→ **EXERCISE DESCRIPTION**
Set down exactly the entries below, beginning at their first line and ending at the line with "495x266 pixels.".

→ **RECORDS FOR PROCESSING**

=== Begin Enclosure ===

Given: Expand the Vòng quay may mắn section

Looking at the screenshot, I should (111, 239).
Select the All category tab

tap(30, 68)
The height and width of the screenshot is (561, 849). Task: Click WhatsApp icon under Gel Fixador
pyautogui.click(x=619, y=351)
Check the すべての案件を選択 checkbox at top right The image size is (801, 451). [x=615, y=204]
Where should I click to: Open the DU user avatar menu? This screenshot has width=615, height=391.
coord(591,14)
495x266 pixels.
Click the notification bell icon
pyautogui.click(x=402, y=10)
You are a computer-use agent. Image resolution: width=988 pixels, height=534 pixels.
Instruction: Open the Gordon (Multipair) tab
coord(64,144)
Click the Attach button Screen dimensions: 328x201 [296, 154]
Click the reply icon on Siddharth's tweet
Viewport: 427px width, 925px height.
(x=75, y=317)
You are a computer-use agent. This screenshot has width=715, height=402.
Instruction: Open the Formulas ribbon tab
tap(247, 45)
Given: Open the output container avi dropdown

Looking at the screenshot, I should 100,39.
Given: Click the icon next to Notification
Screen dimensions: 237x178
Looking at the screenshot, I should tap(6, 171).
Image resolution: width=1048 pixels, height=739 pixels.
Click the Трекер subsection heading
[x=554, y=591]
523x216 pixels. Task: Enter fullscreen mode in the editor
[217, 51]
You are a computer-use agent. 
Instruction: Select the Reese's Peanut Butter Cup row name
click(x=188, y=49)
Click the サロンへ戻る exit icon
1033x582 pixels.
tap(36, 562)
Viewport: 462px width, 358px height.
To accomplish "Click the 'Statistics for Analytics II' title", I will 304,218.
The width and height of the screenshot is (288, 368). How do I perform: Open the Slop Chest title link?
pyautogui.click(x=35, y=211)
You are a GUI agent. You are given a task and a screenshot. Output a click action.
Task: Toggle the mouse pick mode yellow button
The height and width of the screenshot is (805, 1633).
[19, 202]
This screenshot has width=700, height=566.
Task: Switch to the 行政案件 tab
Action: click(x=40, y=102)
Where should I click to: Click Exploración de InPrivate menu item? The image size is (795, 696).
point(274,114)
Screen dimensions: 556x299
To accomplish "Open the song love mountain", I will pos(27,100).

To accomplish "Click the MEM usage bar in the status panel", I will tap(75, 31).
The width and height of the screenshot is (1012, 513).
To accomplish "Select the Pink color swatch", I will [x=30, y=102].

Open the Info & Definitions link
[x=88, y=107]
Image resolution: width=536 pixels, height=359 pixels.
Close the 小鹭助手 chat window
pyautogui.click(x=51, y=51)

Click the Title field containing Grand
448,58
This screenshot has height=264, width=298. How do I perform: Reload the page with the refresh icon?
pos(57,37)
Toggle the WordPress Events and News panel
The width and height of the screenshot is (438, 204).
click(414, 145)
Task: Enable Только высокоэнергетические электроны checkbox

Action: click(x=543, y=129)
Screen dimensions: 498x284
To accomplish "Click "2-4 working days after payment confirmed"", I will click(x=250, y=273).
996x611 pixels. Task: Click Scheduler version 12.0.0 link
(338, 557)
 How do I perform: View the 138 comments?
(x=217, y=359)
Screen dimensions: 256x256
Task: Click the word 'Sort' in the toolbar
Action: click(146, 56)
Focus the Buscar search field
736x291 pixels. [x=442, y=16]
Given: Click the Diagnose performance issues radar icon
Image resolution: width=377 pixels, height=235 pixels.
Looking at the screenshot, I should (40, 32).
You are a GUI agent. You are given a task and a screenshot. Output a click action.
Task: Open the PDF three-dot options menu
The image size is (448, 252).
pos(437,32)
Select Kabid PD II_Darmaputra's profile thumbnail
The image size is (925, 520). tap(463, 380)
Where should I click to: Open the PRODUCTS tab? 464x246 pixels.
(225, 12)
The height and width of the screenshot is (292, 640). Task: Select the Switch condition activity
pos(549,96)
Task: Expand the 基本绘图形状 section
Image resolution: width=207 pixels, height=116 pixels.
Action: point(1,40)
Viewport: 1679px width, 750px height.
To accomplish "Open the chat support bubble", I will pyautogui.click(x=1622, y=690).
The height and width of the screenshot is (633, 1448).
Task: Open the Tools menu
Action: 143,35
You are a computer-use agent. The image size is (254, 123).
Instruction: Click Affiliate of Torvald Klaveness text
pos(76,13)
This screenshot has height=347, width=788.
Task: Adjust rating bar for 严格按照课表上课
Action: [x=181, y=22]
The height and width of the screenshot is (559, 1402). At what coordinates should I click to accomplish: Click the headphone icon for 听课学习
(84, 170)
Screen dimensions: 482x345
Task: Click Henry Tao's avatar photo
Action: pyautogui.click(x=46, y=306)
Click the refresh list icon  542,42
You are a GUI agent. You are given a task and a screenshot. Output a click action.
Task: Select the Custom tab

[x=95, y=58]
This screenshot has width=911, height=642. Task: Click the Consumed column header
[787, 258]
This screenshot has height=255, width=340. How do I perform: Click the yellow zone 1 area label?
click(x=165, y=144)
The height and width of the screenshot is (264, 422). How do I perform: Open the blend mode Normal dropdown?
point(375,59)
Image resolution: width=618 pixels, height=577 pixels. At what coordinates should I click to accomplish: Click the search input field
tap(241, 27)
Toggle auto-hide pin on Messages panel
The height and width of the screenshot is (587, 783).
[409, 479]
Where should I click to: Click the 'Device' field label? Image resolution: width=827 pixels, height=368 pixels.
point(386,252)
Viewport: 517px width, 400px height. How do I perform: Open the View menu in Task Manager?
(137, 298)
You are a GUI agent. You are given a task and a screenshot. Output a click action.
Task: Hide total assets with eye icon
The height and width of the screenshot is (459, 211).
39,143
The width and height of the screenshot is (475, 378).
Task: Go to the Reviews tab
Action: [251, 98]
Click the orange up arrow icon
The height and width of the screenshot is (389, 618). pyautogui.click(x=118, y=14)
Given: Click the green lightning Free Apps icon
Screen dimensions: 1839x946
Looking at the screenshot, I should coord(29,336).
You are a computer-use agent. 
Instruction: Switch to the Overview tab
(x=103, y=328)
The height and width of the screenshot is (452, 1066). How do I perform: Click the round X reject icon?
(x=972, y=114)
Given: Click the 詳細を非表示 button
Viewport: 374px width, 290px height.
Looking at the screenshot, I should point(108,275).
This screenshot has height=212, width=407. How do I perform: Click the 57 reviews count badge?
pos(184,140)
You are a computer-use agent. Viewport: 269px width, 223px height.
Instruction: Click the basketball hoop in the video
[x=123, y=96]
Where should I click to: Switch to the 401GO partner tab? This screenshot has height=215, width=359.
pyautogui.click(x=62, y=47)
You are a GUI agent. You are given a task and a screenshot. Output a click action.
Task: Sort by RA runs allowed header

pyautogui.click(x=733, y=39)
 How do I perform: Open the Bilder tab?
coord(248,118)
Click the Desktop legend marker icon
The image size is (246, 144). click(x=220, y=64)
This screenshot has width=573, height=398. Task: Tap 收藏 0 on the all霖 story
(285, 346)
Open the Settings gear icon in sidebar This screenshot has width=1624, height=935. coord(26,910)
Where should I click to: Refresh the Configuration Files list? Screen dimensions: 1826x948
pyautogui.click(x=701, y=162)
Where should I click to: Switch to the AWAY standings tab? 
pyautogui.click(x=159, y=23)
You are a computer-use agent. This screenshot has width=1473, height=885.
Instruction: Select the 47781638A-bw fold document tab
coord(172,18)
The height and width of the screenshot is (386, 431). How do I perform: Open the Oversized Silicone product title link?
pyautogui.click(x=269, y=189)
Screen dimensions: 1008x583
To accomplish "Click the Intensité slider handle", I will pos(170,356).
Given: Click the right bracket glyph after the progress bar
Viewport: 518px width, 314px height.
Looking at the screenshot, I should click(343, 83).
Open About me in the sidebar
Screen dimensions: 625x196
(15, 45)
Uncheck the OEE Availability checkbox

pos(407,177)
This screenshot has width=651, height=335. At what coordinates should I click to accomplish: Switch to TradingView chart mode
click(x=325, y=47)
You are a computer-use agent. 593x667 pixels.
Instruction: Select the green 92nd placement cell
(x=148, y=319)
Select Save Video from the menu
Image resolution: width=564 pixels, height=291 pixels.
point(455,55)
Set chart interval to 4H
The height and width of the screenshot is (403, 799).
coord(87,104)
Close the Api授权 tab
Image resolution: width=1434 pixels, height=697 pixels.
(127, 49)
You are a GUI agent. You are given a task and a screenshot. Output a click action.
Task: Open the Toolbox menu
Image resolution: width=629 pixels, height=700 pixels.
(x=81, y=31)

=== End Enclosure ===

→ **SOLUTION**
Given: Expand the Vòng quay may mắn section

Looking at the screenshot, I should (111, 239).
Select the All category tab

tap(30, 68)
The height and width of the screenshot is (561, 849). Task: Click WhatsApp icon under Gel Fixador
pyautogui.click(x=619, y=351)
Check the すべての案件を選択 checkbox at top right The image size is (801, 451). [x=615, y=204]
Where should I click to: Open the DU user avatar menu? This screenshot has width=615, height=391.
coord(591,14)
495x266 pixels.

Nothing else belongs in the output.